• _Task statement_
Gather all lines from the material that contain "agent".

• _Source material_
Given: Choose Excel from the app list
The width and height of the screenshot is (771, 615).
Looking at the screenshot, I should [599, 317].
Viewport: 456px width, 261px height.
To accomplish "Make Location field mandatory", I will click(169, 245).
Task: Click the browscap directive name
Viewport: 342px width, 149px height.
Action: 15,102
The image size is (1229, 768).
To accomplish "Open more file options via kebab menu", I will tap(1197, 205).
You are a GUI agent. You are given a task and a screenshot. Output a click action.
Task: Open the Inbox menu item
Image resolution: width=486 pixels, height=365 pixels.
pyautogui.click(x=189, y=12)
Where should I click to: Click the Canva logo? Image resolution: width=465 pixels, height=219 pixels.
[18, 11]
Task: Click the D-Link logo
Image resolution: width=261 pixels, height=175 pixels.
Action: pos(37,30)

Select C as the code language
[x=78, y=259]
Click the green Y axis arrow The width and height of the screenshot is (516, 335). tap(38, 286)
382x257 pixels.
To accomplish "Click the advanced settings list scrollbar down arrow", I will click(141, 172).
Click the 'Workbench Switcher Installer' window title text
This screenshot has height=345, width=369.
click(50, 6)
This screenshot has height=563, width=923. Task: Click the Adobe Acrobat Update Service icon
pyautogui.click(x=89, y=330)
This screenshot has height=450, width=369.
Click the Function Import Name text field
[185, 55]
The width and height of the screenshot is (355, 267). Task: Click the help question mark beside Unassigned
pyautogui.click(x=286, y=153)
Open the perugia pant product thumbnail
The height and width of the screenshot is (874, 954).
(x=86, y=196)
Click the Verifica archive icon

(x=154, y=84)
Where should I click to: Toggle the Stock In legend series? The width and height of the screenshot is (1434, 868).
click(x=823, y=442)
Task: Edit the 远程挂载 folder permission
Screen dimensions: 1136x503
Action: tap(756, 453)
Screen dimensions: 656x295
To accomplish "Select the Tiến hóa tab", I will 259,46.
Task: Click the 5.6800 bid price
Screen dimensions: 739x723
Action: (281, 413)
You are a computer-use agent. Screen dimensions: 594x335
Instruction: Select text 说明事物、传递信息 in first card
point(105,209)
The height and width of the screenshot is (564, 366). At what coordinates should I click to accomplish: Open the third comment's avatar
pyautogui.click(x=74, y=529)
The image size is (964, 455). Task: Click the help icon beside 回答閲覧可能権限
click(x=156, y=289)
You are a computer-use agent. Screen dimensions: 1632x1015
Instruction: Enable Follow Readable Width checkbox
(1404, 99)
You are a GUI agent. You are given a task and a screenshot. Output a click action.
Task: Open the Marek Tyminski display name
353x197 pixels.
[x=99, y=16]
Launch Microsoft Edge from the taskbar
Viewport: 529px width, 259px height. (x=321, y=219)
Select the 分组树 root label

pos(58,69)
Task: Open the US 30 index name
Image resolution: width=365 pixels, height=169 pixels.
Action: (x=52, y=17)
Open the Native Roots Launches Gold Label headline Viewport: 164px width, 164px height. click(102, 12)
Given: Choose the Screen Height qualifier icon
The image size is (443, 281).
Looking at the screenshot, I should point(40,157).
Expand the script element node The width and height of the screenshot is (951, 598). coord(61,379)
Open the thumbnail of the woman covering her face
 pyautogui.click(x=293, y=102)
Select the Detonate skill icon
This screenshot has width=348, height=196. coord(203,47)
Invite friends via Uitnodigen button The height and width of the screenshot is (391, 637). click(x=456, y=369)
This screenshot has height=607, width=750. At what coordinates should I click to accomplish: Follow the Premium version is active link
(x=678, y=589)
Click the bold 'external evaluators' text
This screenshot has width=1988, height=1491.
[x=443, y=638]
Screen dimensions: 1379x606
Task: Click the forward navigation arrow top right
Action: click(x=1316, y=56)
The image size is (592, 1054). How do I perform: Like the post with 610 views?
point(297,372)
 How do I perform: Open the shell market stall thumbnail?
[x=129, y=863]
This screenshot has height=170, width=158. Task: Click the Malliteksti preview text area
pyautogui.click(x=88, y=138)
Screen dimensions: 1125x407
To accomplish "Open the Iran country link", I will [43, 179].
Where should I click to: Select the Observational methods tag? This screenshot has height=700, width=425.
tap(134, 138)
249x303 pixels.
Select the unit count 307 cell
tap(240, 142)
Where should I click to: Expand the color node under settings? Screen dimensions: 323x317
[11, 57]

• _Exercise response_
You are a GUI agent. You are given a task and a screenshot. Output a click action.
You are a computer-use agent. Screen dimensions: 594x335
You are a computer-use agent. Screen dimensions: 1632x1015
You are a GUI agent. You are given a task and a screenshot. Output a click action.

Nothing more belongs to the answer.